___ Input data

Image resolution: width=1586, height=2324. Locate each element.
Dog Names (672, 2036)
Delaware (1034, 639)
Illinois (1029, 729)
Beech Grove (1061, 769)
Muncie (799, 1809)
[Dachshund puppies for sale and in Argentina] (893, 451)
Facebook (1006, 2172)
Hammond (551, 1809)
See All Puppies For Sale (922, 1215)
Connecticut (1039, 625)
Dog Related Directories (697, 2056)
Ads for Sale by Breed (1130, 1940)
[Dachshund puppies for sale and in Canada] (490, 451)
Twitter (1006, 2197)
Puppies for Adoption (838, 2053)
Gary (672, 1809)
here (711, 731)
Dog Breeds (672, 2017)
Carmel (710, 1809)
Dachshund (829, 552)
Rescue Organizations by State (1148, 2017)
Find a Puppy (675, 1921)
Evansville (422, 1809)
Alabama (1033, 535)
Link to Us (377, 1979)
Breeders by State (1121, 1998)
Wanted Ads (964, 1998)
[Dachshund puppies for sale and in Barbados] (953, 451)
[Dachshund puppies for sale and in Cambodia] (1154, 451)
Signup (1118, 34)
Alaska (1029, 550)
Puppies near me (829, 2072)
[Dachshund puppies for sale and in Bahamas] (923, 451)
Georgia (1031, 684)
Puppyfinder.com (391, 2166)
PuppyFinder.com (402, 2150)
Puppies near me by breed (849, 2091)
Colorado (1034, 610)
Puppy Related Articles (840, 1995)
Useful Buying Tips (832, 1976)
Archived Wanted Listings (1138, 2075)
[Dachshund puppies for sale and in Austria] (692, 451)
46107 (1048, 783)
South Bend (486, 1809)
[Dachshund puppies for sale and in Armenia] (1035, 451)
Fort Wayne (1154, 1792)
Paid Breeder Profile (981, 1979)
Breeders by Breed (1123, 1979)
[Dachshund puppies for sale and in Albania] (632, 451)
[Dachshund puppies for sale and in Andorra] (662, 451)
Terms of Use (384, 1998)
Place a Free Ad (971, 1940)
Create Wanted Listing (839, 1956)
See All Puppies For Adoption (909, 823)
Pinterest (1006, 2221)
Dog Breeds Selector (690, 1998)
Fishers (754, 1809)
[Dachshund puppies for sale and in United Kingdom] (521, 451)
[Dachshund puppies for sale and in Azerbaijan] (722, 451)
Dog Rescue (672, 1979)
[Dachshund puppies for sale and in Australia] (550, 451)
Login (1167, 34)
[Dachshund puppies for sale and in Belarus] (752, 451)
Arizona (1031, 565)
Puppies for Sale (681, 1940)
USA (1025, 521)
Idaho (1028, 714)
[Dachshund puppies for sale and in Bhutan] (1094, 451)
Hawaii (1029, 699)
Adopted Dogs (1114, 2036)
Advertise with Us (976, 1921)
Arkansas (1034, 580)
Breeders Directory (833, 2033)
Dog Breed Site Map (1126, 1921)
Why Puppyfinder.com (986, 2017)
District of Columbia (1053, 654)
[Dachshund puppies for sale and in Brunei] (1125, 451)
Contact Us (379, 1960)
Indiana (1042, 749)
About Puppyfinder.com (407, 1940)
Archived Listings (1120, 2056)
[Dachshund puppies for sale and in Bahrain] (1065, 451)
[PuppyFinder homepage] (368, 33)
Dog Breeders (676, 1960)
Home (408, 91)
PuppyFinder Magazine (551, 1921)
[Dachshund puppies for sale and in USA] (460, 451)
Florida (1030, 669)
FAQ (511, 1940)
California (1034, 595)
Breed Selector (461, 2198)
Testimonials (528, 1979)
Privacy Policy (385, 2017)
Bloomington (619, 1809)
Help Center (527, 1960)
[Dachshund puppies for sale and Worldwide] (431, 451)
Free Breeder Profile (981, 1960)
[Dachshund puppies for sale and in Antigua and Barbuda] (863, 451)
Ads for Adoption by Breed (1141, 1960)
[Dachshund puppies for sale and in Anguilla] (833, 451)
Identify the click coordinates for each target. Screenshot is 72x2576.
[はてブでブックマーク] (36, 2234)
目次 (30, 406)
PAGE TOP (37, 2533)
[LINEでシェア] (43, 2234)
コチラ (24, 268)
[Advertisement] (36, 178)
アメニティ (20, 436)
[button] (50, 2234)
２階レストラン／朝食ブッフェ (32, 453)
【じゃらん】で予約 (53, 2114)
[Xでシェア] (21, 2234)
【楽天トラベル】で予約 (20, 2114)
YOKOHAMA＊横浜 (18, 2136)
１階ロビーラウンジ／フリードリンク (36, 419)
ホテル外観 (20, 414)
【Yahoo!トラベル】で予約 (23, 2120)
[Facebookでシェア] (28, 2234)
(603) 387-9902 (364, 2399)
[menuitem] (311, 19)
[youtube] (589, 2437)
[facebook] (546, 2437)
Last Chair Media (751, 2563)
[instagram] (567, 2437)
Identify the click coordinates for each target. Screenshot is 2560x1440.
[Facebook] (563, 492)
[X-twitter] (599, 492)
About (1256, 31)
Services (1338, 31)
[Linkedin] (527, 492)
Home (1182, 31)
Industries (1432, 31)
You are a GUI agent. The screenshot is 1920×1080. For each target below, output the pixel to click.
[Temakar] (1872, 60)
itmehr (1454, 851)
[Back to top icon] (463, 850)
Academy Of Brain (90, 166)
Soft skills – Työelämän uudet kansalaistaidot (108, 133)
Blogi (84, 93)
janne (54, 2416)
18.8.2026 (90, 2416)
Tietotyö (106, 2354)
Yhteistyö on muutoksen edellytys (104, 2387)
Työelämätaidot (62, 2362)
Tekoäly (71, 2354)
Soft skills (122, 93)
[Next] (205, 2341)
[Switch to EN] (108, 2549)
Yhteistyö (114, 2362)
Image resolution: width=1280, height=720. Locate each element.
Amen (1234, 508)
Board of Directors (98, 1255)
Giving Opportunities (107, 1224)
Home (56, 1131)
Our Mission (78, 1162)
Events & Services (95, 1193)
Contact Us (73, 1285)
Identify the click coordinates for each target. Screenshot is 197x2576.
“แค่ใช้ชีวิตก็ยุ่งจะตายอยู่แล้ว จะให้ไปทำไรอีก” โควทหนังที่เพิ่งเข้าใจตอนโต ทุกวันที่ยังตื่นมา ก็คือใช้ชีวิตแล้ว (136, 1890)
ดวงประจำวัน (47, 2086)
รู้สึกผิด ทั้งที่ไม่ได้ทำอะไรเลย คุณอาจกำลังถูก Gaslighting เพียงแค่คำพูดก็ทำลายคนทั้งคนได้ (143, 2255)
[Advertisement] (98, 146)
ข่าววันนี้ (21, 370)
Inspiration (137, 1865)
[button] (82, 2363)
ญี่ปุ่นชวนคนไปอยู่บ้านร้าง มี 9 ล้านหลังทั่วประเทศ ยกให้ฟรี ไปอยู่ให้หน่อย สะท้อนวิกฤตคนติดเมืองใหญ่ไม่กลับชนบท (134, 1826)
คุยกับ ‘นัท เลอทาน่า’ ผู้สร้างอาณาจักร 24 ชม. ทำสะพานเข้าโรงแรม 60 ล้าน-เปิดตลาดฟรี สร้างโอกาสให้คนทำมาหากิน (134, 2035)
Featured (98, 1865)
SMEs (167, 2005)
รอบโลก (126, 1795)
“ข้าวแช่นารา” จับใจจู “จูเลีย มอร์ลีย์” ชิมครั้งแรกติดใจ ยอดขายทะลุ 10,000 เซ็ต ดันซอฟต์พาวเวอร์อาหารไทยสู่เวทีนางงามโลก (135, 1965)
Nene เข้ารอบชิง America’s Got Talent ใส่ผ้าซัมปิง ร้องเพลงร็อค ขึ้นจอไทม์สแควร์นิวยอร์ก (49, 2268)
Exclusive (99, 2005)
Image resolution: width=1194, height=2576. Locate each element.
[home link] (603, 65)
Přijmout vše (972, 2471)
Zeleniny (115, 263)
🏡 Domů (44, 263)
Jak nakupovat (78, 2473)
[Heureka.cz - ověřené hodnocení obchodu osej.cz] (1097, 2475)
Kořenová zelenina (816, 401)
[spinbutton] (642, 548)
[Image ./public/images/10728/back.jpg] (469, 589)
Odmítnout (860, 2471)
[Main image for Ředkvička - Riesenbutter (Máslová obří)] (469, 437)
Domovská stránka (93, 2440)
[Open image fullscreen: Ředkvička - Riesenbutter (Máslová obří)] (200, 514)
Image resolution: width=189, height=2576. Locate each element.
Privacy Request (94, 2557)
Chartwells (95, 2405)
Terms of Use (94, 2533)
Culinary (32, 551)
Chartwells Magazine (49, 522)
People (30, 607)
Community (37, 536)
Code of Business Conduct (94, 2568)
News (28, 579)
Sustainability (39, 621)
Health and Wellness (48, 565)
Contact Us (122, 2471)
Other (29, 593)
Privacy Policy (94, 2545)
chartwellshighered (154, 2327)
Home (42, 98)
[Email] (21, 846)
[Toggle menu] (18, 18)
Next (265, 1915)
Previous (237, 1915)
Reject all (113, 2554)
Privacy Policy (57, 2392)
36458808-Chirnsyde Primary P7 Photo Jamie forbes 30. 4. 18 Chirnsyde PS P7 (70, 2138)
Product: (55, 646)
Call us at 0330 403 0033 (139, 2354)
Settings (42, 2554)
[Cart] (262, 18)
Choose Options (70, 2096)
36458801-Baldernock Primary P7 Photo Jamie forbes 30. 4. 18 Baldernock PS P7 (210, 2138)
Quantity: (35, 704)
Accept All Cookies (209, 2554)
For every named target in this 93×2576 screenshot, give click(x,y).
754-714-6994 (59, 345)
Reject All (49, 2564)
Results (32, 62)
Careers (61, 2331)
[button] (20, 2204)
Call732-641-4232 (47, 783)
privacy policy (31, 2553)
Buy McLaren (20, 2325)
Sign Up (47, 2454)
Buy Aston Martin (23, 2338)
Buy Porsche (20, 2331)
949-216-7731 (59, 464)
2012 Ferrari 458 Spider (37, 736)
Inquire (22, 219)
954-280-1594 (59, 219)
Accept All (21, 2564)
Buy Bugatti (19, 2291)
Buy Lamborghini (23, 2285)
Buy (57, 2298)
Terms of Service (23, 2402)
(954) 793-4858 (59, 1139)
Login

______

*Problem to work on*
An exact repeat of the lines from the one containing "Domů (44, 263)" through the final line above, both included, is the whole answer.

*Final answer*
🏡 Domů (44, 263)
Jak nakupovat (78, 2473)
[Heureka.cz - ověřené hodnocení obchodu osej.cz] (1097, 2475)
Kořenová zelenina (816, 401)
[spinbutton] (642, 548)
[Image ./public/images/10728/back.jpg] (469, 589)
Odmítnout (860, 2471)
[Main image for Ředkvička - Riesenbutter (Máslová obří)] (469, 437)
Domovská stránka (93, 2440)
[Open image fullscreen: Ředkvička - Riesenbutter (Máslová obří)] (200, 514)
Image resolution: width=189, height=2576. Locate each element.
Privacy Request (94, 2557)
Chartwells (95, 2405)
Terms of Use (94, 2533)
Culinary (32, 551)
Chartwells Magazine (49, 522)
People (30, 607)
Community (37, 536)
Code of Business Conduct (94, 2568)
News (28, 579)
Sustainability (39, 621)
Health and Wellness (48, 565)
Contact Us (122, 2471)
Other (29, 593)
Privacy Policy (94, 2545)
chartwellshighered (154, 2327)
Home (42, 98)
[Email] (21, 846)
[Toggle menu] (18, 18)
Next (265, 1915)
Previous (237, 1915)
Reject all (113, 2554)
Privacy Policy (57, 2392)
36458808-Chirnsyde Primary P7 Photo Jamie forbes 30. 4. 18 Chirnsyde PS P7 (70, 2138)
Product: (55, 646)
Call us at 0330 403 0033 (139, 2354)
Settings (42, 2554)
[Cart] (262, 18)
Choose Options (70, 2096)
36458801-Baldernock Primary P7 Photo Jamie forbes 30. 4. 18 Baldernock PS P7 (210, 2138)
Quantity: (35, 704)
Accept All Cookies (209, 2554)
For every named target in this 93×2576 screenshot, give click(x,y).
754-714-6994 (59, 345)
Reject All (49, 2564)
Results (32, 62)
Careers (61, 2331)
[button] (20, 2204)
Call732-641-4232 (47, 783)
privacy policy (31, 2553)
Buy McLaren (20, 2325)
Sign Up (47, 2454)
Buy Aston Martin (23, 2338)
Buy Porsche (20, 2331)
949-216-7731 (59, 464)
2012 Ferrari 458 Spider (37, 736)
Inquire (22, 219)
954-280-1594 (59, 219)
Accept All (21, 2564)
Buy Bugatti (19, 2291)
Buy Lamborghini (23, 2285)
Buy (57, 2298)
Terms of Service (23, 2402)
(954) 793-4858 (59, 1139)
Login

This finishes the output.